With last year’s enormously rapid migration toward digital transactions, crooks saw tons of new opportunities to exploit unaware online shoppers.
Synthetic identity fraud is one of the schemes that are steadily on the rise, where criminals use a mixture of factual and false information (including phone numbers, emails, physical addresses) – to build an identity that can be used to purchase products online.
These artificial identities are built to seem like a person who is “new to the world”, with just enough info to make it seem like someone who has recently changed their name or address. This is to make it seem like there is just enough pieces of info to where it is compelling to say that it’s a real person. Criminals then use these fake identities to get access to credit, and then use that to purchase goods online.
Security Experts have been aware of synthetic identity fraud since around January 2019, flagging it as one of the fastest-growing type of financial crime. Now, in 2021, with online stores bigger than ever, fraudsters are taking full advantage of this tactic.
How does this impact online merchants?
For the most part, your store most likely won’t be targeted by these fraudsters, but the trickle-down effect could still effect the eCommerce industry as a whole, as large-scale fraud increases the cost of business for everyone.
Also, since a fragment of the information criminals use is factual, retailers should secure their systems to prevent data breaches – to prevent the leaking of any personal information of their shoppers.
Ultimately, the impact of this, and other fraud schemes, might lower the chances of shoppers choosing an online retailer – costing merchants valuable business.
How are companies combating synthetic shoppers?
The problem with spotting synthetic identities, is locating what information is being manipulated and how. This makes it extremely difficult to detect and develop detection methods for this type of fraud, as all this information may look very real.

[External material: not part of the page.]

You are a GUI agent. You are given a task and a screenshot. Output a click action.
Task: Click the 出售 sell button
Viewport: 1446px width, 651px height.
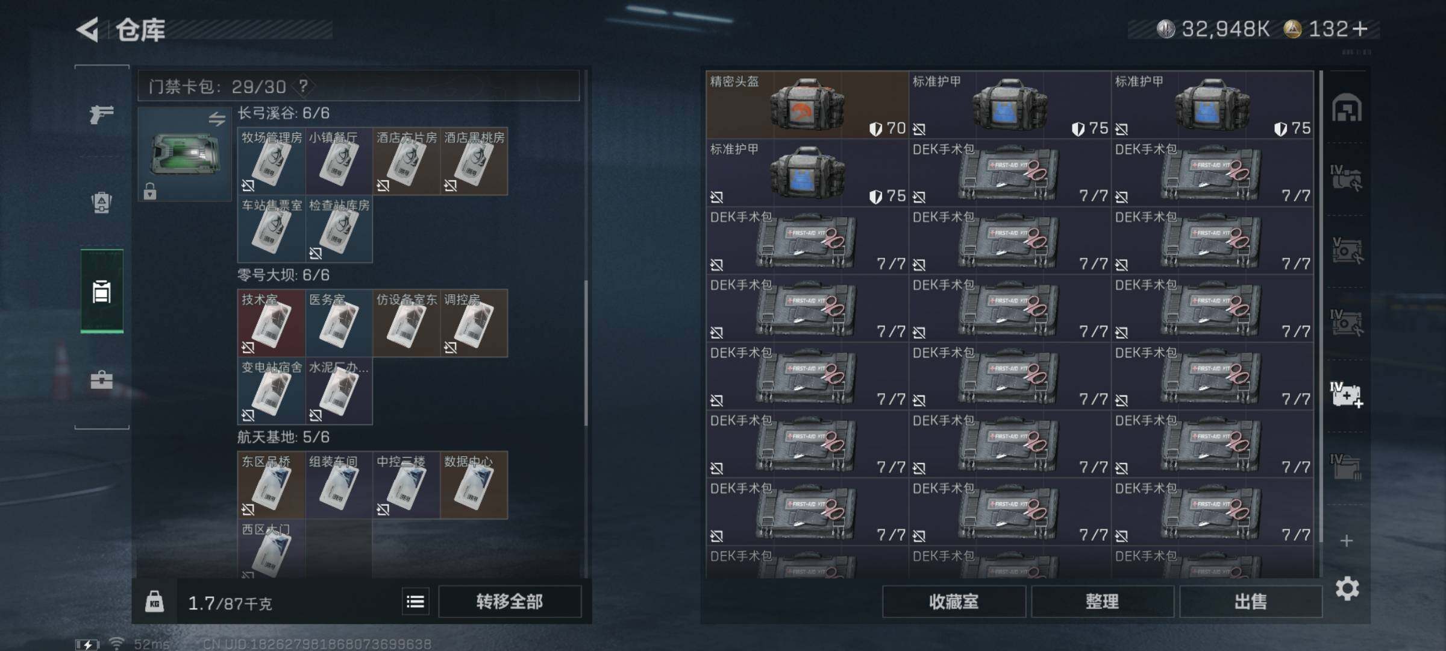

One of the companies on the frontlines of fighting online fraud , Experian, are attempting to artificial intelligence and machine learning to identify how criminals are manipulating data.
Experian then uses this information to target synthetic identities, but this approach requires a large amount of data to be collection in order to compare and cross reference information – to spot small statsitical anomalies.
Even the U.S Federal Reserve System is working stakeholders to fight this incredibly nuanced fraud method.
However, Experian has run into a big problem using this method – false positives, which might lead to suspecting a perfectly good customer of fraud. Unfortunately, this is just the nature of artificial intelligence, as it learns from its own mistakes; whether you are an online store or a bank, you don’t want to lose a customer like that.
A light at the end of the tunnel though, is that there is value in selling the product to someone who is potentially a criminal, but might not be. This is where artificial intellegence comes in handy – as a second line of defence. In this scenario, the AI will flag a potential high-risk consumer, but it is up to the owner of the store to decide how to manage that risk. This is very helpful, as the store owner can then attempt to reach out to the customer, to ensure their validity. Although this sacrifices frictionless shopping, it is well worth the effort.